As long a "we" as the electricians continue to do work on energized equipment, with or without PPE, we will continue to have incidents like this one. 

As long as there are electricians willing to do that, we will have contractors and clients that insist that work be done on energized equipment.

Preventing these incidents can only be accomplished by the electricians refusing to work on energized equipment.


----------



## Helmut

don_resqcapt19 said:


> Preventing these incidents can only be accomplished by the electricians refusing to work on energized equipment.



I thought you were a Lineman back in the day?


----------



## eejack

Helmut said:


> Based upon the article, we don't know that for sure do we?

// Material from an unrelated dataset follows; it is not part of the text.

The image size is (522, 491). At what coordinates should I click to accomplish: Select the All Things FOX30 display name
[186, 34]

It is entirely possible that had the worker had a mask and arc suit his face might not have shorted out the panel, so you have a point. A pinhead of a point. Not even a dull pencil point, but it is a point.

All those damn electricians blowing crap up with their faces...


----------



## don_resqcapt19

Helmut said:


> I thought you were a Lineman back in the day?


Only been an electrician.


----------



## gnuuser

working live is just plain ignorance and complacency.
either one can get you or someone else hurt or killed
i was subbed to install a 400 amp panel once and the owner did not want to shut the power off. 

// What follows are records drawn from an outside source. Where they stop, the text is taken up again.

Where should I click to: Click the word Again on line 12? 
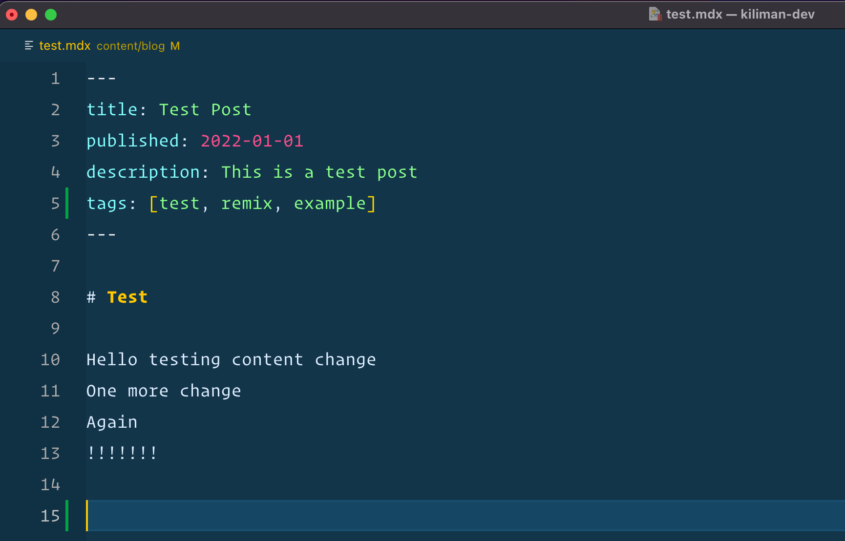click(112, 422)
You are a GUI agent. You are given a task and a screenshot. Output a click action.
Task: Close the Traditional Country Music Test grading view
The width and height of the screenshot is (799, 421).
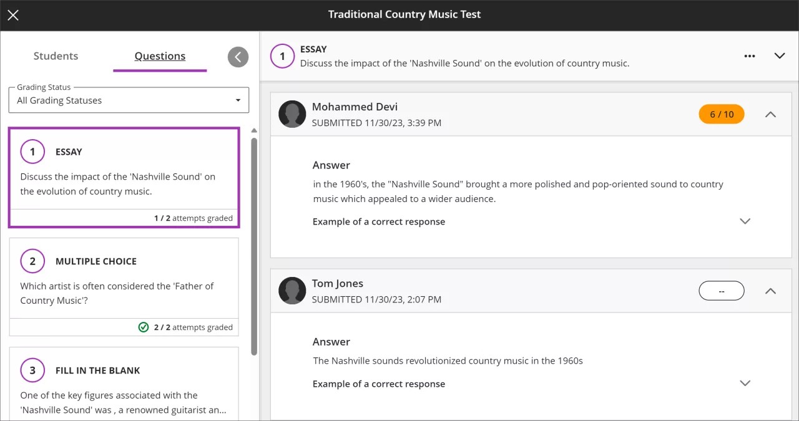[12, 15]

i asked him what would be more costly the down time or a wrongful death and criminally negligent homicide lawsuit?

he decided the power needed to be shut off before putting the panel in.

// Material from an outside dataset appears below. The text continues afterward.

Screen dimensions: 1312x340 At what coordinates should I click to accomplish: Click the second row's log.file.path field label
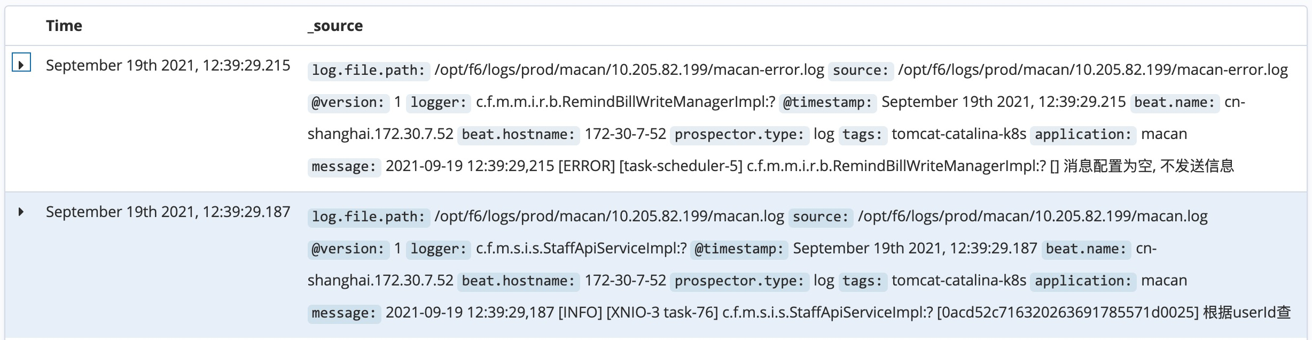[x=369, y=217]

my other peeve is expecting a new apprentice to rack in switchgear

i think it should be mandatory that any manager regardless of what business they are in should be required to view arc-flash videos and take the classes twice a year


----------



## Michigan Master

power said:


> When I was apprenticing and a young journeyman, I was taught to change breakers live....it was the norm back then. It's just the way things were.


Same here and we did it without PPE or insulated tools, but that doesn’t make it right. It also used to be that only infants had car seats, lead paint was acceptable, and asbestos was a common… Things change.

The recent attention arc flash has received over the last decade has caused a renewed focus on electrical safety in general. Many of the changes I’ve seen in how we do work have actually *always* been OSHA requirements that were just never really strictly followed such as the requirements for de-energization, justification for live work, live-dead-live testing, insulated tools and PPE for shock protection and arc flash.


----------



## NacBooster29

I don't want to throw business names out there. But I have personally worked in a Walmart, under the direct supervision of a national company. 
They were sent to balance the on site UPS panel. Do load readings and remove a few general purpose circuits added to said panel. 
The tech, was under the impression we would enter these panels while energized. We refused as its our company policy. 
We can work live with all other avenues of shutting down are impossible. And we must document all parties requesting work, and why power cannot be shut off. And of course appropriate arc flash suites.
So any how the tech worked in multiple live panels no ppe. 
It seemed very routine for him. 
We can't play like that any more, my job isn't worth it, nor my life should an accident happen. 
If anyone is curious of the company pm me.


----------



## EBFD6

NacBooster29 said:


> I don't want to throw business names out there. But I have personally worked in a Walmart, under the direct supervision of a national company.
> They were sent to balance the on site UPS panel. Do load readings and remove a few general purpose circuits added to said panel.
> The tech, was under the impression we would enter these panels while energized. We refused as its our company policy.
> We can work live with all other avenues of shutting down are impossible. And we must document all parties requesting work, and why power cannot be shut off. And of course appropriate arc flash suites.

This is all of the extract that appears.